> [Problem to work on]:
Copy nothing but the lines from the one containing "Where should I click to: Click" through the last line of the records, repeated exactly and without pictures.

[Data excerpts]

╭──

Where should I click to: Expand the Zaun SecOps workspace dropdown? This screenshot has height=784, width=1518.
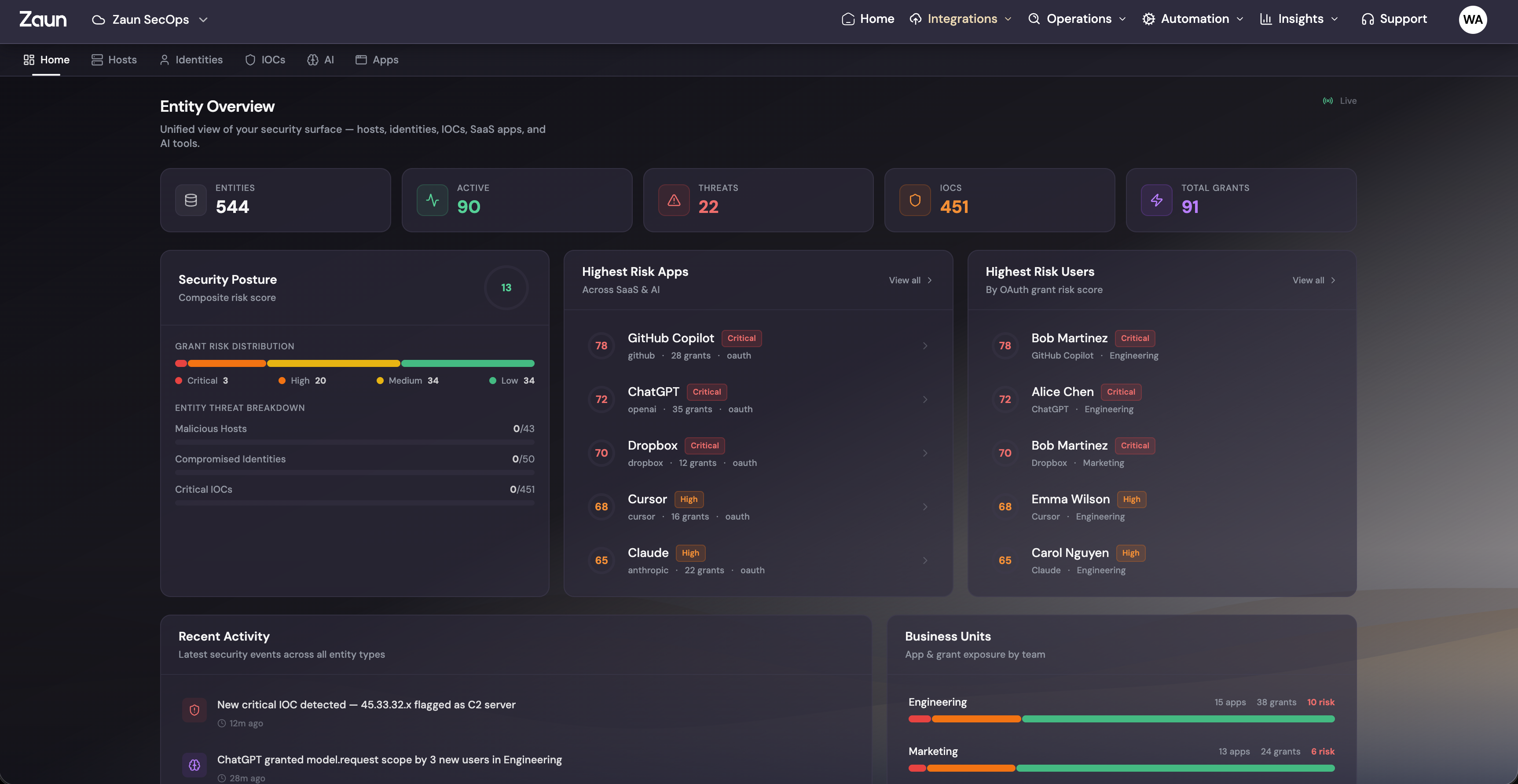tap(150, 19)
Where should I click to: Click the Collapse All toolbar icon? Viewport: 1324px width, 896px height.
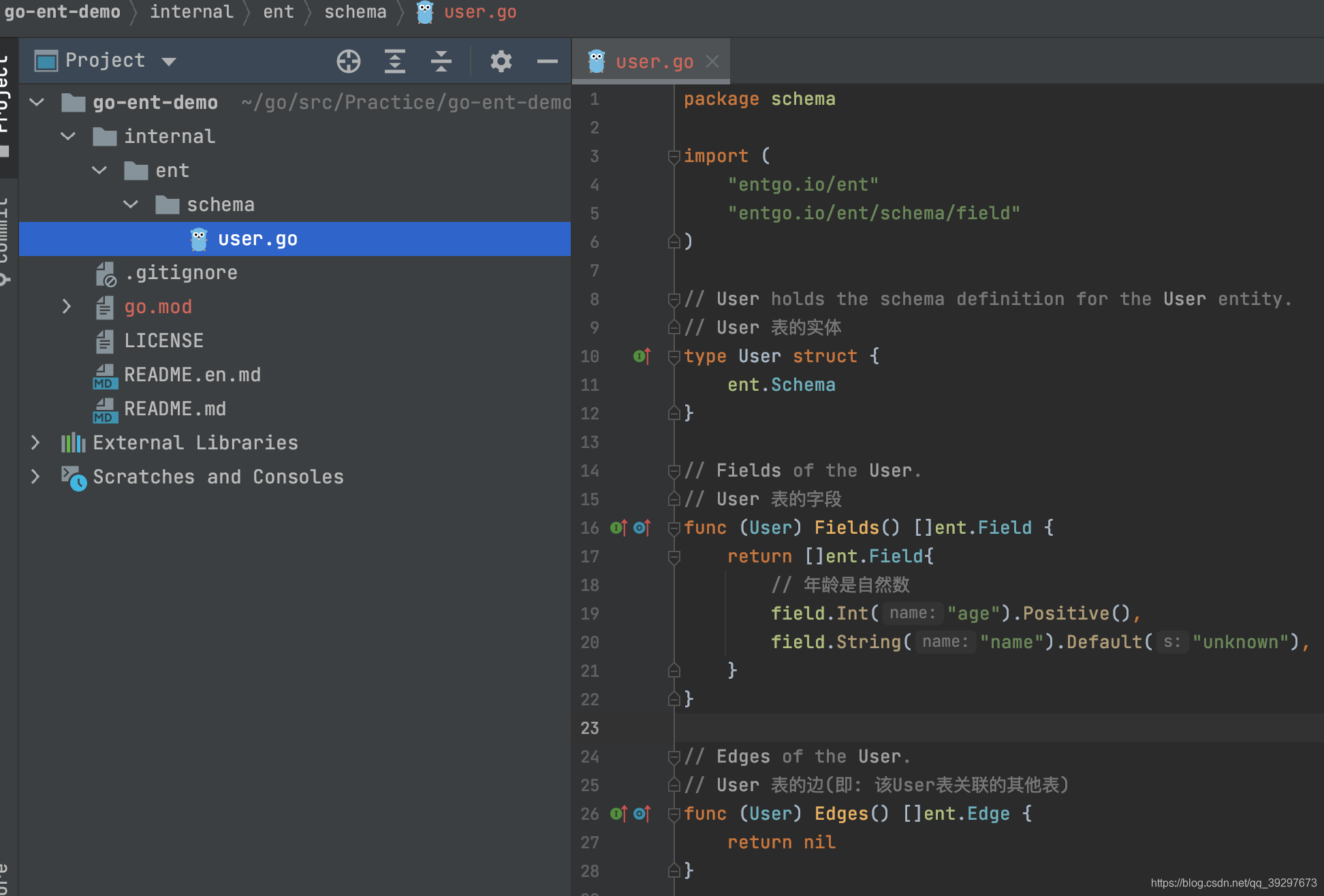coord(441,61)
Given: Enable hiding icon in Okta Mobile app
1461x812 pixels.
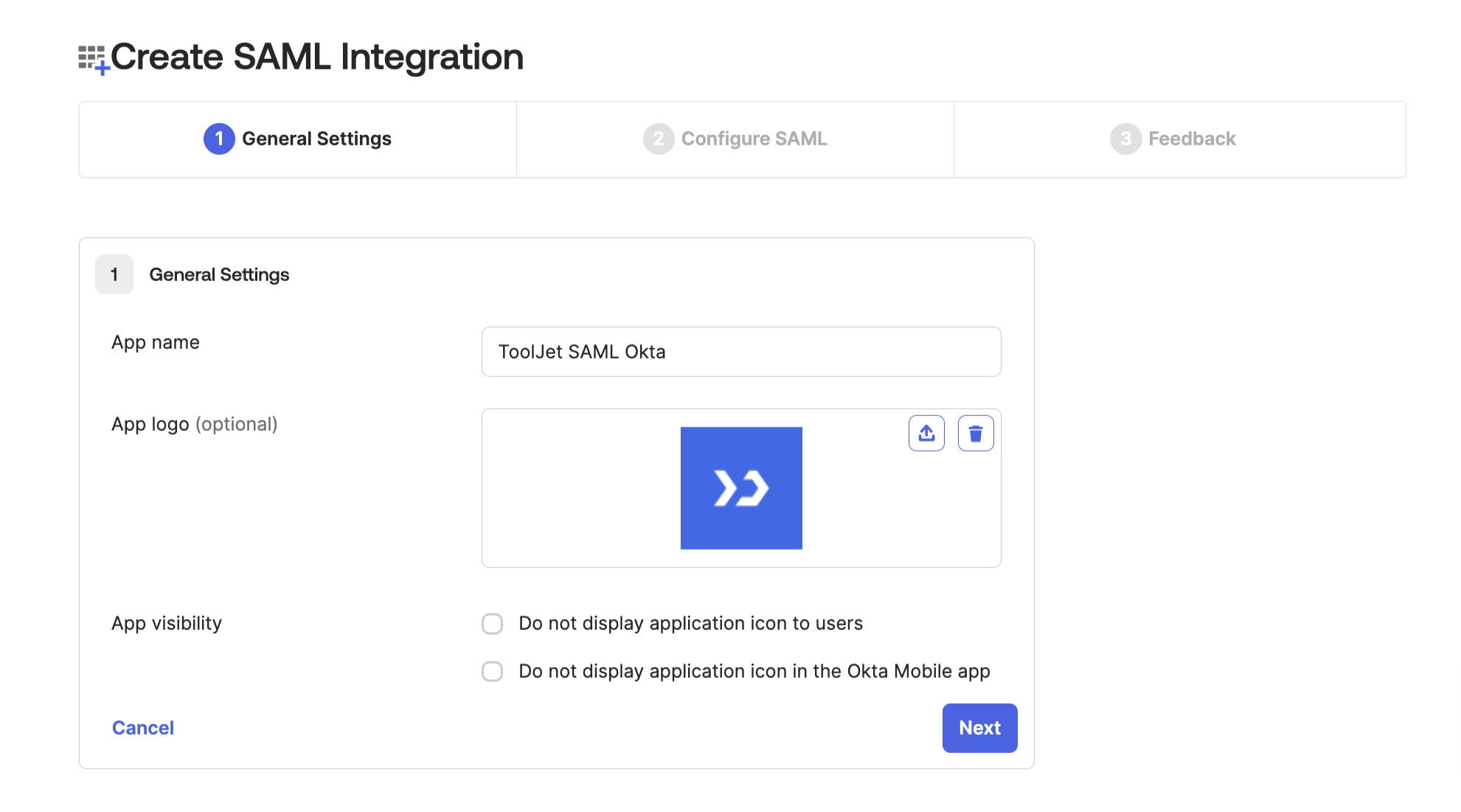Looking at the screenshot, I should pyautogui.click(x=493, y=672).
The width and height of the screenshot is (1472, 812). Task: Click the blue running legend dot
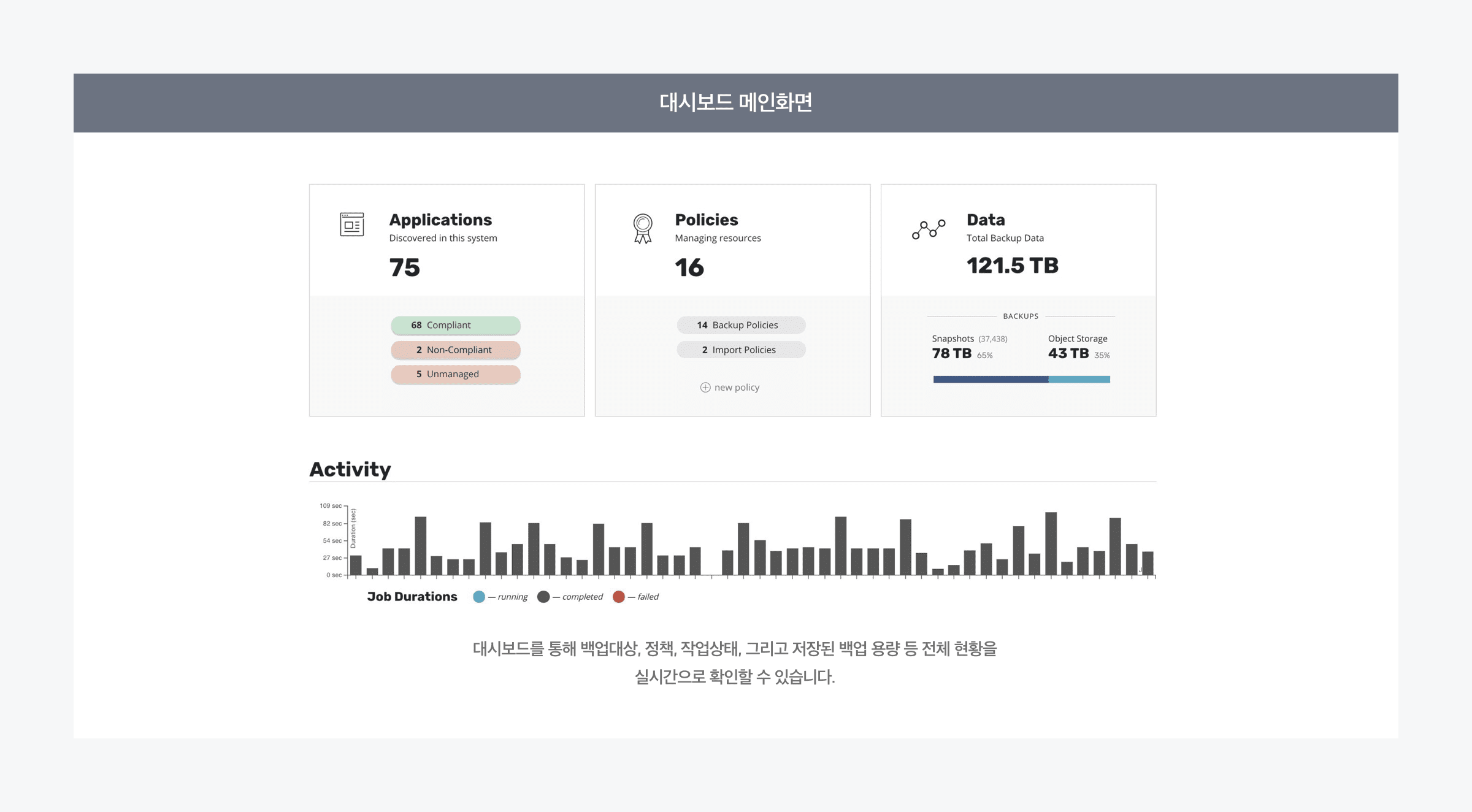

╰──

> [Solution for this exercise]:
Where should I click to: Click the Collapse All toolbar icon? Viewport: 1324px width, 896px height.
coord(441,61)
Given: Enable hiding icon in Okta Mobile app
1461x812 pixels.
Looking at the screenshot, I should pyautogui.click(x=493, y=672).
The width and height of the screenshot is (1472, 812). Task: Click the blue running legend dot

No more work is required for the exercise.